The Bryei are of variable size, but a number of European species are among the finest of mosses, on account of their large leaves and beautiful double-toothed peristome, the great distinction of the group. The leaves are margined, toothed, and composed of a loose reticulation of large rhomboidal cells; in the genus Timmia they clasp the stem at the base and spread widely at the tip. There are thirty-three British species of the genus Bryum, many of which with their abundant urns are extremely ornamental.

Fig. 50. Microscopic structure of leaves of mosses:—a, Octoblepharum albidum; b, Leucobryum glaucum; c, Sphagnum latifolium; d, Hypopterygium Smithianum; e, Eucamptodon perichætialis; f, Andræa subulata; g, Campylopus lamellinervis.
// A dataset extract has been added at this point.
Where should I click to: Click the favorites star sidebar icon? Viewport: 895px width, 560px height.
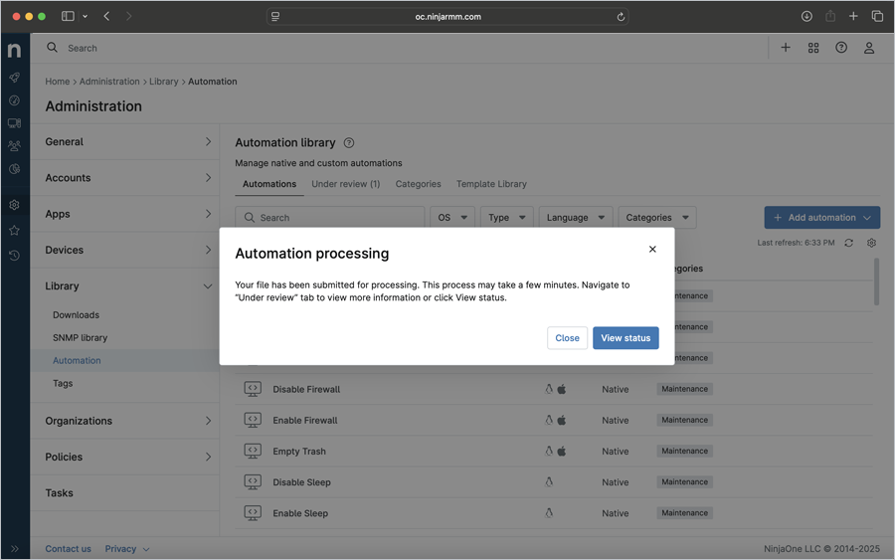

The tribe Splachnei contain many of the most singular and beautiful of the whole class of mosses. They have large-celled diaphanous leaves and a straight urn, with the spores radiating from the columella. The urn has a swelling at its base, often of greater dimensions than the urn itself. In the Splachnum vasculosum it is purple and very large, but nothing in comparison of that organ in S. luteum and rubrum, which are the pride of hyperborean Europe and America. The enormous size of the swelling, the variety of colouring, the singularity and elegance of form, and in some cases the unusual dimensions, make the species objects of great interest. The common S. ampullaceum, when growing in abundance on the shallow peaty banks of some mountain stream where cattle come to drink, is scarcely exceeded in beauty by any cryptogam. Species of this order are abundant in the two hemispheres, but the same species rarely occur in both. Their habits, too, are different, for while those in the north only grow on manure, those in the south grow on the trunks of fallen trees. Three genera occur in Great Britain. Gemmæ are found in the axils of the leaves in most species of this group.